いくつかの態様において、免疫グロブリンFc領域またはその免疫活性断片は、IgGアイソタイプである。例えば、融合タンパク質の免疫グロブリンFc領域は、以下のアミノ酸配列を有する、ヒトIgG1アイソタイプのものである。
Figure 2021520812
いくつかの態様において、免疫グロブリンFc領域またはその免疫活性断片は、SEQ ID NO:1のアミノ酸配列と少なくとも50%、60%、65%、70%、75%、80%、85%、90%、91%、92%、93%、94%、95%、96%、97%、98%、または99%同一であるヒトIgG1ポリペプチド配列を含む。
いくつかの態様において、下記の任意のもののような、IgG1 Fcポリペプチドまたはそのバリアントは、G1 m1アロタイプまたはG1 m3アロタイプで作製され得る。いくつかの態様において、Fc領域は、例えば、SEQ ID NO:1に示されるように、356位および358位におけるAsp(D)およびLeu(L)を含有している残基のような、ヒトG1 m1アロタイプのアミノ酸を含有していてもよい。いくつかのケースにおいて、Fcポリペプチドは、アロタイプG1 m1の残基を再構成するため、アミノ酸置換E356DおよびM358Lを含有していてもよい。他の態様において、Fc領域は、例えば、SEQ ID NO:194および195に示されるように、EUナンバリングによって、356位および358位における残基Glu(E)およびMet(M)のようなヒトG1 m3アロタイプのアミノ酸を含有していてもよい。いくつかのケースにおいて、Fcポリペプチドは、アロタイプG1 m3の残基を再構成するため、アミノ酸置換D356EおよびL358Mを含有していてもよい。いくつかの態様において、ヒトIgG1 Fc領域は、抗体依存性細胞傷害(ADCC)および/または補体依存性細胞傷害(CDC)を変更するために修飾される。例えば、Natsume et al., 2008 Cancer Res,68(10): 3863-72;Idusogie et al., 2001 J Immunol, 166 (4):2571-5;Moore et al., 2010 mAbs, 2 (2): 181-189;Lazar et al., 2006 PNAS, 103 (11): 4005-4010、Shields et al., 2001 JBC, 276 (9): 6591-6604;Stavenhagen et al., 2007 Cancer Res,67(18): 8882-8890;Stavenhagen et al.,2008 Advan. Enzyme Regul., 48: 152-164;Alegre et al, 1992 J Immunol, 148: 3461-3468に記載され;Kaneko and Niwa,2011 Biodrugs,25(1):1-11に概説されたアミノ酸修飾。それらの各々の内容は、参照によってその全体が本明細書に組み入れられる。

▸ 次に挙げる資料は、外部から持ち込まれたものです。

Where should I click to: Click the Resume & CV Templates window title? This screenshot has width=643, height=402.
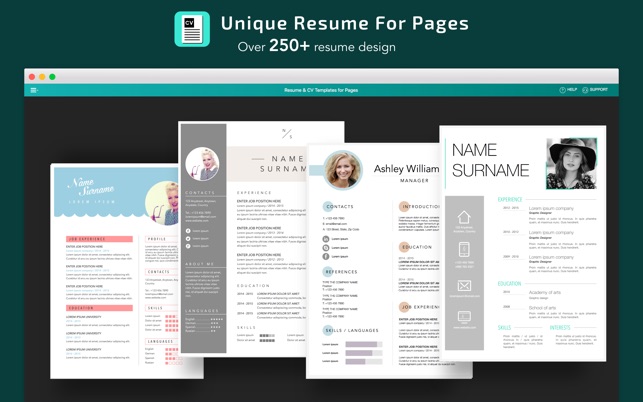coord(321,90)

いくつかの態様において、ヒトIgG1 Fc領域のようなFc領域は、ADCC活性またはCDC活性を増強するために修飾される。ADCCを増強する変異の例は、Ser239およびIle332における修飾、例えば、Ser239AspおよびIle332Glu(S239D、I332E)を含む。CDCを増強する変異の例には、Lys326およびGlu333における修飾が含まれる。いくつかの態様において、Fc領域は、Kabatナンバリングシステムを使用して、これらの位置の一方または両方において修飾される(例えば、Lys326Alaおよび/またはGlu333Ala(K326AおよびE333A))。
いくつかの態様において、本開示のヒトIgG1 Fc領域融合タンパク質は、N297におけるN結合型グリカン鎖に付着したフコースを欠くかまたは低下したフコースを有する。FUT8欠損細胞株における産生;哺乳動物細胞培養培地への阻害剤、例えば、カスタノスペルミンの添加;および産生細胞株の代謝工学を含むが、これらに限定されるわけではない、フコシル化を防止する多数の方式が存在する。いくつかの態様において、ヒトIgG1 Fc領域は、融合タンパク質のグリコシル化を防止するため、アミノ酸Asn297(ボックス内、Kabatナンバリング)において修飾される(例えば、Asn297Ala(N297A)またはAsn297Asp(N297D))。
いくつかの態様において、Fc領域は、例えば、低下したFc受容体結合、例えば通常FcRn結合ではなくFcγR結合への結合を介して、低下したFc媒介エフェクター機能を提供するよう改変される。いくつかの態様において、融合タンパク質のFc領域は、Fc受容体結合を低下させるため、以下の位置のうちの1つまたは複数において変更される:Leu234(L234)、Leu235(L235)、Asp265(D265)、Asp270(D270)、Ser298(S298)、Asn297(N297)、Asn325(N325)、またはAla327(A327)。例えば、Leu234Ala(L234A)、Leu235Ala(L235A)、Asp265Asn(D265N)、Asp270Asn(D270N)、Ser298Asn(S298N)、Asn297Ala(N297A)、Asn325Glu(N325E)、またはAla327Ser(A327S)。いくつかの態様において、融合タンパク質のFc領域は、Fc受容体相互作用を変更するため、アミノ酸Leu235(前記SEQ ID NO:1のボックス内、Kabatナンバリング)において修飾される(例えば、Leu235Glu(L235E)またはLeu235Ala(L235A))。いくつかの態様において、融合タンパク質のFc領域は、Fc受容体相互作用を変更するため、アミノ酸Leu234(前記SEQ ID NO:1のボックス内、Kabatナンバリング)において修飾される(例えば、Leu234Ala(L234A))。いくつかの態様において、融合タンパク質のFc領域は、アミノ酸234および235の両方において変更される(例えば、Leu234AlaおよびLeu235Ala(L234A/L235A)またはLeu234ValおよびLeu235Ala(L234V/L235A))。好ましい態様において、Fc領域内の修飾は、Fc受容体γ受容体との結合を低下させるが、新生児型Fc受容体(FcRn)との結合に対しては最小の影響を及ぼす。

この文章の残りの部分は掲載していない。